▶ **Excerpt**:
=== Section Start ===
Every honest believer has asked the question, usually in a quiet and frightened moment: Given my sin, given my weakness, given the pull of the world and the power of the enemy, how will I ever make it to glory? Jude closes his letter not with a command, but with a doxology. And embedded in that doxology is an answer that should silence the fear and steady the soul: because God is able to keep you, the child of God will not stumble into hell. He will stand blameless before the glory of God, and the credit belongs entirely to Jesus Christ.
Now to Him who is able to keep you from stumbling, and to make you stand in the presence of His glory blameless with great joy, to the only God our Savior, through Jesus Christ our Lord, be glory, majesty, might, and authority, before all time and now and forever. Amen. Jude 24–25 (LSB)
=== Section End ===
▶ **Complete the following**:
**1)** Write out the devotional on Jude 24–25 word for word, everything from "Every honest believer" down to "Jude 24–25 (LSB)".
**2)** Write what comes next in the devotional on Jude 24–25, picking up after its last sentence.
The listing after this comes from a different source.

▶ **Available data**:
=== Section Start ===
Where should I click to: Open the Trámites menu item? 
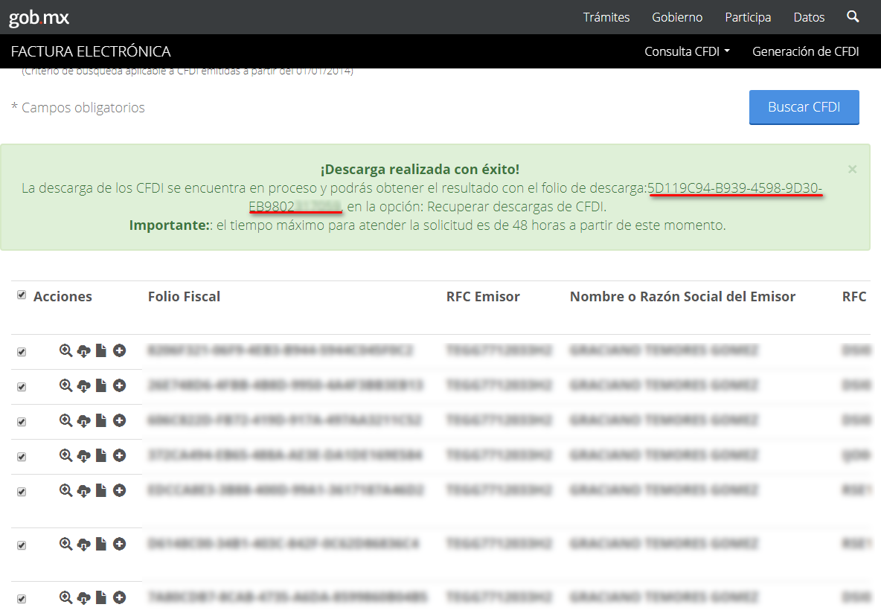(x=606, y=17)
=== Section End ===
▶ **Task results**:
**1)**
Every honest believer has asked the question, usually in a quiet and frightened moment: Given my sin, given my weakness, given the pull of the world and the power of the enemy, how will I ever make it to glory? Jude closes his letter not with a command, but with a doxology. And embedded in that doxology is an answer that should silence the fear and steady the soul: because God is able to keep you, the child of God will not stumble into hell. He will stand blameless before the glory of God, and the credit belongs entirely to Jesus Christ.
Now to Him who is able to keep you from stumbling, and to make you stand in the presence of His glory blameless with great joy, to the only God our Savior, through Jesus Christ our Lord, be glory, majesty, might, and authority, before all time and now and forever. Amen. Jude 24–25 (LSB)

**2)**
Jude has spent most of his letter exposing the apostates, men and women who use Christian language but preach a different gospel entirely. He has named their pattern, their pride, and their terrible end. By the time we reach verse 24, the reader’s heart may be discouraged. We have seen the warnings about false teachers. We have read the command to “keep yourselves in the love of God” in verse 21 and wondered: Who is up to such a task? We have heard the call to “earnestly contend for the faith” in verse 3 and asked: How?
It is against that dark backdrop that Jude turns and writes these final words, and the contrast could not be more striking. The apostates have no one holding them. But the child of God does.
In the final verses of this chapter, we learn that our hope is secure, our future is settled, and none of it is grounded on anything we have done or could do. God preserves His people so that they will both keep and contend for the faith.
The Greek word Jude uses, aptaistos, occurs nowhere else in the New Testament. It means, literally, “not stumbling,” as a horse that does not miss its step. Barnes’ Notes renders it as being preserved from falling into sin, from yielding to temptation, from dishonoring the faith. It is God only who, amidst the temptations of the world, can keep us from falling. The ability belongs entirely to Him. The text does not say you are able to keep yourself. It says He is able to keep you.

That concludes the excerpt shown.